* _TASK TO COMPLETE_: Please arrange the material from the start through the line holding "The image size", inclusive, as a two-column CSV with the headers input and output, one row per input and its output. Put each value in a single quoted field, with line breaks replaced by spaces.
# # # # #
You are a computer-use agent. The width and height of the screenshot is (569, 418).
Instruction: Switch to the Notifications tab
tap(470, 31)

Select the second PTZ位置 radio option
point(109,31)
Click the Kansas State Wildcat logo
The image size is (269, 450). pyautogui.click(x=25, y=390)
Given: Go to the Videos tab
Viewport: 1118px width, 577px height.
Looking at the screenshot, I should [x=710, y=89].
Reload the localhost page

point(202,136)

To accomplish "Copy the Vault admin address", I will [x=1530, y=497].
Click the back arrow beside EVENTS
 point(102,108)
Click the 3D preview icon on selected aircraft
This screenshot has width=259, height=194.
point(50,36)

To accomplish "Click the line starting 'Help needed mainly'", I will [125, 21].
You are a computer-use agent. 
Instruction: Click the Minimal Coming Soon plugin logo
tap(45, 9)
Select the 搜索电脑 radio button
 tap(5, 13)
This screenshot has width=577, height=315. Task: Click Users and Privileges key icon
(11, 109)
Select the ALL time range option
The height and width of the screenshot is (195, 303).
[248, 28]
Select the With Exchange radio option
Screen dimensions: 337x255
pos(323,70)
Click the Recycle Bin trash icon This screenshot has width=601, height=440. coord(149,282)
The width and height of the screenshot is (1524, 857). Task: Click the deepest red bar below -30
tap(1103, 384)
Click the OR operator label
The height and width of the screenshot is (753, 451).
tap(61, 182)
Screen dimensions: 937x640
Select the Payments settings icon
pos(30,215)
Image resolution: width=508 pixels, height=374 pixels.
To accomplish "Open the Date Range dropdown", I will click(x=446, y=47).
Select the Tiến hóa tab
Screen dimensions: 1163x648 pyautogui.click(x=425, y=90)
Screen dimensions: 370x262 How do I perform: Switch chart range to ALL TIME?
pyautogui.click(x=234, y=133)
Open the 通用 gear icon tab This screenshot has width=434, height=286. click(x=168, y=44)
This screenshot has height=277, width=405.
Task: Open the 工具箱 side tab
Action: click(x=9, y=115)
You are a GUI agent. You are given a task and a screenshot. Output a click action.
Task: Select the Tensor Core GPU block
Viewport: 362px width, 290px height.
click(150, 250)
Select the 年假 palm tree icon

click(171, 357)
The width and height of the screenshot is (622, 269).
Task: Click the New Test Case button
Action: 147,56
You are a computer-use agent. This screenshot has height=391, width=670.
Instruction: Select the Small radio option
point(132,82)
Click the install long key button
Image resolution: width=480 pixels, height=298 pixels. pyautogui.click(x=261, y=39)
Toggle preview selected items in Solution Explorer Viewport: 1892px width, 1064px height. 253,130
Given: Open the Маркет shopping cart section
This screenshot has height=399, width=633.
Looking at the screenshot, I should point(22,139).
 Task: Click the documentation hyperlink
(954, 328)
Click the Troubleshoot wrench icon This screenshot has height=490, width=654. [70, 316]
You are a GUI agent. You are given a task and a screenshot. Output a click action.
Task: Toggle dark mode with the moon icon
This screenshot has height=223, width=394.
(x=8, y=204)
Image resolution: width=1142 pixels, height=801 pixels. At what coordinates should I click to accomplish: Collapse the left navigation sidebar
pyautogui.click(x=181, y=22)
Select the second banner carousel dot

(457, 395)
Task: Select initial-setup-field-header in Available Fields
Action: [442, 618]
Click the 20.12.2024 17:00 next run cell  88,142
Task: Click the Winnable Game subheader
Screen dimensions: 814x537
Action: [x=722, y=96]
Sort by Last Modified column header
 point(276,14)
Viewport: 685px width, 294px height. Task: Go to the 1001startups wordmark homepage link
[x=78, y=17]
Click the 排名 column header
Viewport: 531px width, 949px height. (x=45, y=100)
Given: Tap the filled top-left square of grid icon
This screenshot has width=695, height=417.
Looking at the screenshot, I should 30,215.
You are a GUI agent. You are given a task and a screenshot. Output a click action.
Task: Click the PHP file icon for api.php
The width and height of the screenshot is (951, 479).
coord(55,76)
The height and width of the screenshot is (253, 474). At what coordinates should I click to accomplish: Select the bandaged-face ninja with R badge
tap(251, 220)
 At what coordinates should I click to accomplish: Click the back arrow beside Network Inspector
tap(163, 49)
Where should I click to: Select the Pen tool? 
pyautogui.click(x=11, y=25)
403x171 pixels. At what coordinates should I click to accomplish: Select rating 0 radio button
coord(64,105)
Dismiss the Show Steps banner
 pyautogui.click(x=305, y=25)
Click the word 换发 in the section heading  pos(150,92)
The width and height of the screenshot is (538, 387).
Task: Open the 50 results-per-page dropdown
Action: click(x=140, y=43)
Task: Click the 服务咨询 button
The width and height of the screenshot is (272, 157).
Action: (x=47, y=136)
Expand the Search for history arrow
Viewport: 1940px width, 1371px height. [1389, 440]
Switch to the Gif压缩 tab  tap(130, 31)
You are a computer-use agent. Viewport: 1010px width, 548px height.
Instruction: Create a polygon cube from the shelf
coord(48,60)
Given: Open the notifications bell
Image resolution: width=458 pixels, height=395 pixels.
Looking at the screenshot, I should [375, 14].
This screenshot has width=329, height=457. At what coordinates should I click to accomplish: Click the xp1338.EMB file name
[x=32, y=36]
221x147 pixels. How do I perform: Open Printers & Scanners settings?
# # # # #
* _RESPONSE TO THIS TASK_:
input,output
"You are a computer-use agent. The width and height of the screenshot is (569, 418). Instruction: Switch to the Notifications tab","tap(470, 31)"
"Select the second PTZ位置 radio option","point(109,31)"
"Click the Kansas State Wildcat logo","The image size is (269, 450). pyautogui.click(x=25, y=390)"